Fifteen wildlife habitat restoration projects in large metro regional parks were shut out of recommendations for the latest round of Legacy spending on wildlife habitat preservation, igniting a debate about whether the metro area is being shortchanged and giving rise to an attempt to restore the funds.

So far, the metro area has gotten just 10 percent of the money Minnesota voters approved to protect and improve the state's wildlife habitat in the 2008 Clean Water, Land and Legacy Amendment, which raises money through a statewide sales tax. This year the Lessard-Sams Outdoor Heritage Council — which recommends worthy habitat projects to the Legislature — turned down a joint request of $6.4 million for 15 habitat projects in large metro regional parks. It recommended funding for about $9 million in other metro projects.
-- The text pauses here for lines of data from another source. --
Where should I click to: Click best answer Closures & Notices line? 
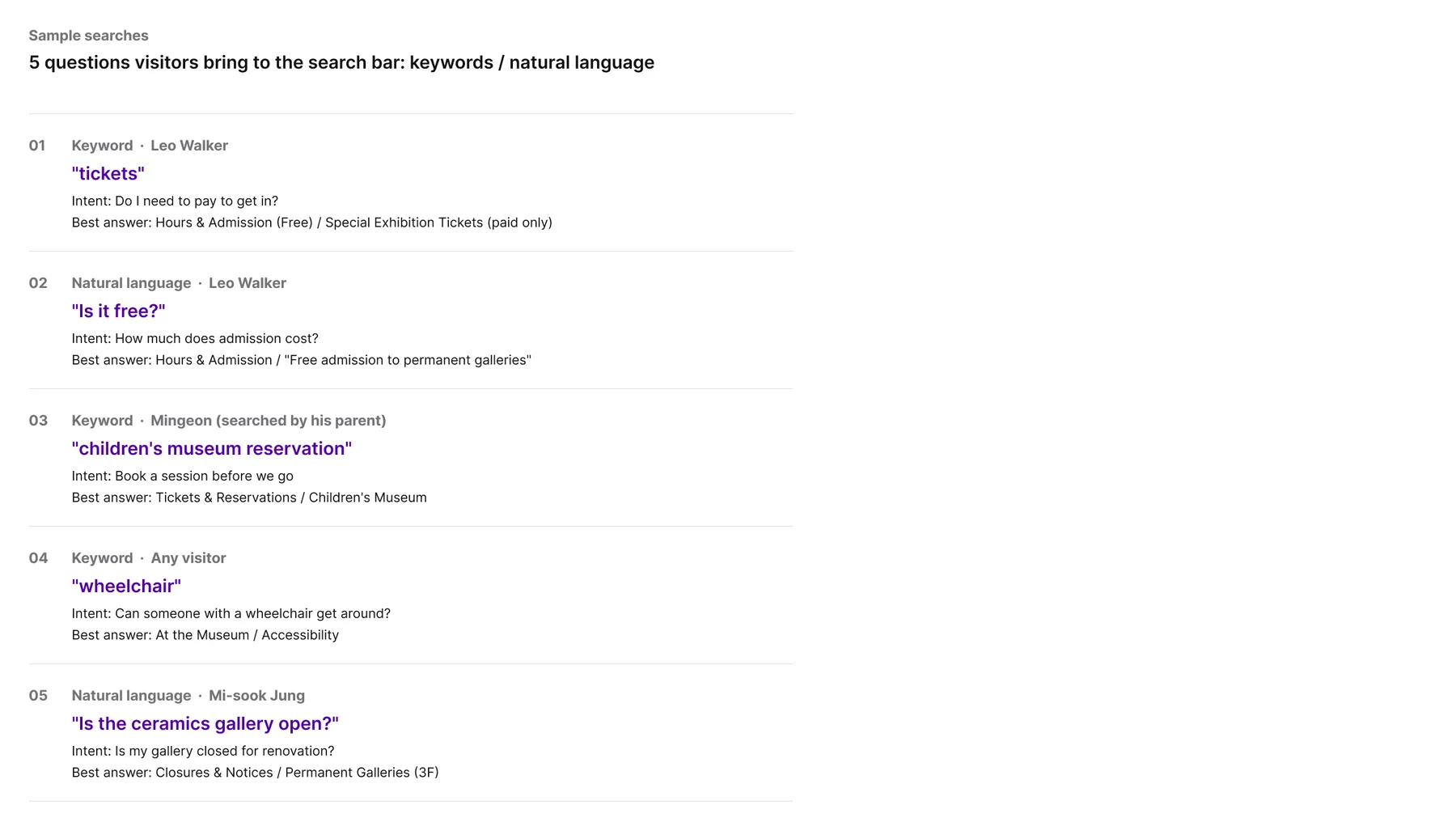pyautogui.click(x=255, y=773)
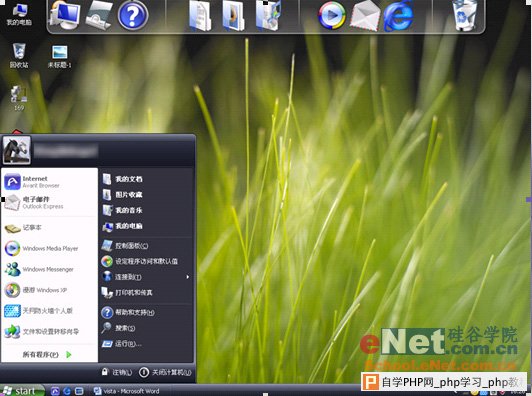The height and width of the screenshot is (396, 532).
Task: Launch Internet Explorer from the top dock
Action: (x=399, y=16)
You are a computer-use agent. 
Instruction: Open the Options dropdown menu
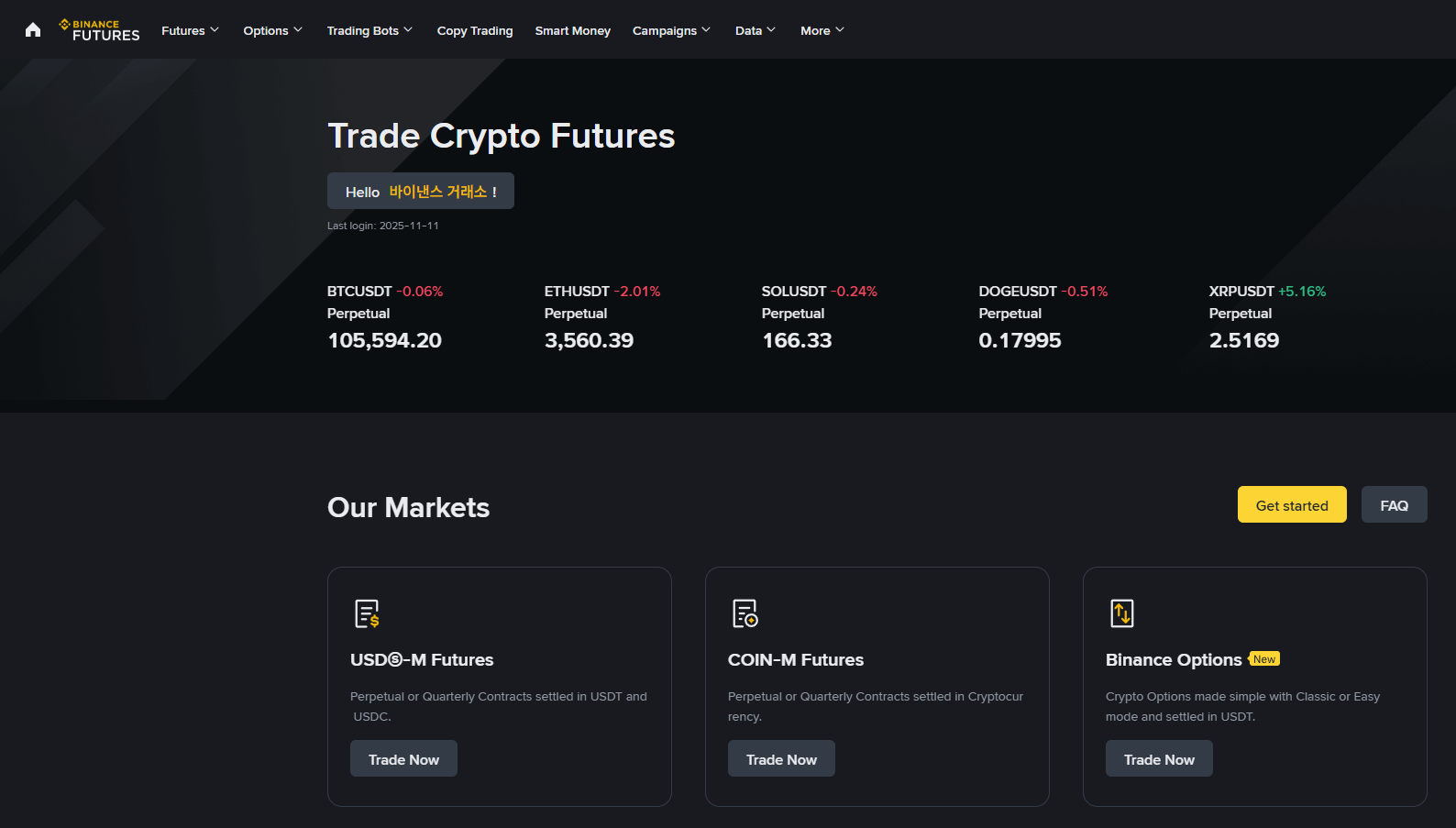click(x=272, y=30)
The issue has sparked new discussion about whether metro wildlife habitat is as deserving of the heritage funds as habitat in greater Minnesota — and whether the metro area, home to 54 percent of the state's population and the source of most of the Legacy funding, deserves a larger share.

Some counter that the metro area has received more than should be expected, since it accounts for only 3.5 percent of the state's land. A letter sent to all legislators last Thursday by 20 hunting, fishing and conservation groups said "science, not demographics, should dictate where and how Outdoor Heritage Funds are allocated."

Lessard Council officials said the metro projects' application was late and flawed, but 35 legislators in the House wanted to give the metro parks the money anyway. The funds were included in the overall Legacy funding bill that the state House of Representatives passed last Friday. The Senate is expected to take up the bill this week.

Wildlife in the metro

Metro park officials say their prairie, woodlands, wetlands and lakes are as deserving as those outstate.

In metro parks designated as preserves, most land is not developed for recreation but is kept as wildlife habitat where people can see birds and animals and fishing and limited hunting is permitted, said Arne Stefferud, manager of regional parks and natural resources for the Metropolitan Council.

Scott County recently hosted a turkey hunt for disabled veterans, for example. Bow hunting of deer is common in some parks in the fall. And several regional parks offer fishing piers and boat launches, making them the primary fishing opportunity in the metro area, Stefferud said.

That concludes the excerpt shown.